Tom Taylor was a man who inspired change but without drawing attention to himself.

"He had this extraordinary ability to lead from the middle," said Jenny Fortman, president of the Sheridan Neighborhood Organization, a Northeast Minneapolis group that Taylor helped found. "He was never really the president or the head of the meeting. But he somehow gathered people together and led."

He was a founding member of the Eastside Food Co-Operative and the Farmer's Market in Northeast Minneapolis. He organized underground art shows, dinners and May Day bike rallies. He advocated for local communities, family farms, environmental justice and sustainable agriculture.

"He gave you an irresistible invitation to join your own community," Fortman said, quoting another friend. It didn't hurt that Taylor had a great sense of humor and a voice warmed with a subtle southern drawl.

Taylor, an artist and chef and known to many as Chuck Fred, died March 21 of cancer. He was 57.

He was a "brilliant organizer" whose legacy was teaching others how to lead and organize, Fortman said. "Now people like me know how to do this stuff."

Taylor was born in Columbus, Ga., and moved to Minneapolis in 1973 to study printmaking and drawing at the Minneapolis College of Art and Design.

He soon became an activist in the growing downtown warehouse arts community in the 1980s.

"He had a lifelong compulsion to draw, paint and print," said Aldo Moroni, a local sculptor. "His works often focused on images of local punk rock history, baseball and Americana. They were very unique. The images were bright, powerful and immediate. Think violent lines, applied and smudged. ... He was an artist's artist."

In the early 1980s, Taylor helped start a series of underground art shows. "It was a show that anyone could take part in. It had a location like an alley behind a warehouse where everyone came together. We did it as political action -- outsider art, where art isn't a commodity."

Underground art shows continue today, Moroni said. "The younger generation is continuing the ideas of what Tom created."

By the early 1990s, Taylor became more involved in organizing and working with sustainable agriculture, said friend Mary Anne Welch.

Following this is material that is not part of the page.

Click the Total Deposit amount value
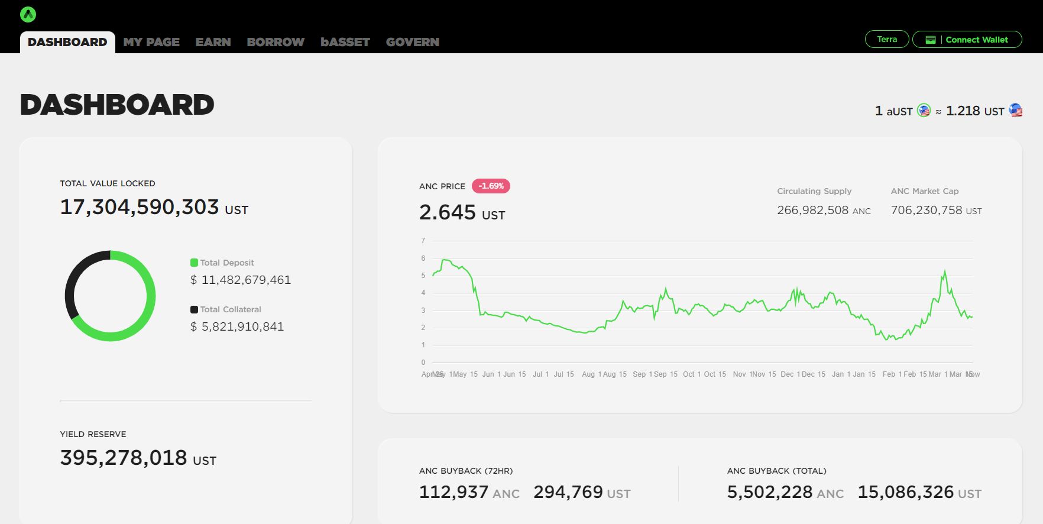This screenshot has height=524, width=1043. click(246, 280)
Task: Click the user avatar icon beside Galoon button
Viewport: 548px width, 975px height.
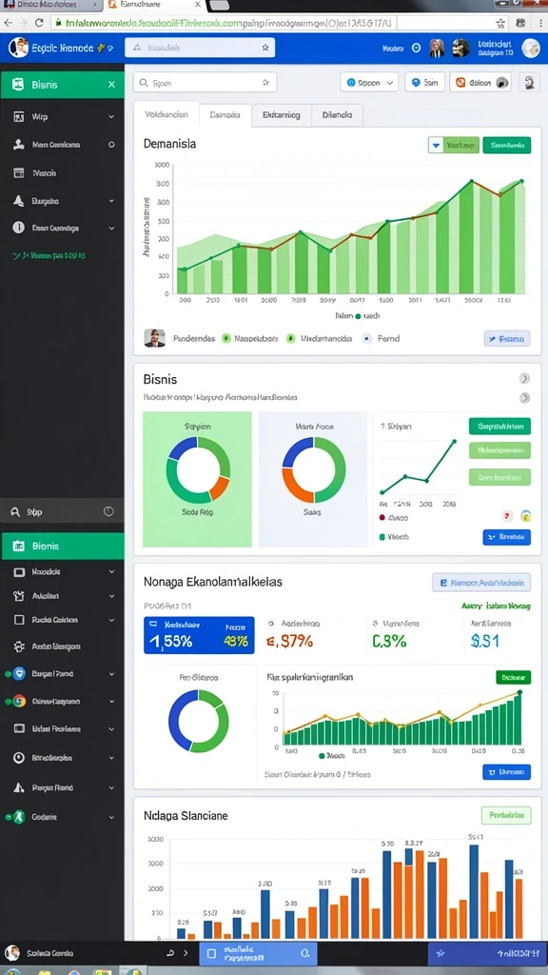Action: [529, 82]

"Tom was a man of the people," she said. "... He would get out there and excite people around issues and help them understand why it mattered to them."

Taylor, a member of the Green Party, twice ran for elected office -- the Minneapolis Park Board and for the Minnesota House. He didn't win, said Minneapolis City Council Member Cam Gordon, but he was active in Gordon's campaigns. "He was a great adviser," said Gordon.

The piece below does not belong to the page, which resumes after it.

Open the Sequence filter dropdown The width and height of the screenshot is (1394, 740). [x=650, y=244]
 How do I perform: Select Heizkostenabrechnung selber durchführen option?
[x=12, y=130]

"He embraced life and looked for the pleasures and enjoyment of it while, at the same time, organizing it to make it better," Gordon said. "I think he just thought people could make a positive difference, and that's what we should do while we're here."

He is survived by his wife, Mary Conway Taylor of Minneapolis; a daughter, Virginia Taylor Wolking of Lyons, Neb.; sisters, Tracey Taylor Mulvaney of Greenville, S.C., and Edith Taylor of Rogersville, Tenn.; and one grandson.

A memorial service and fundraiser will be held from 7 to 10 p.m. April 11 at the Eagles Club, 2507 E. 25th St., Minneapolis.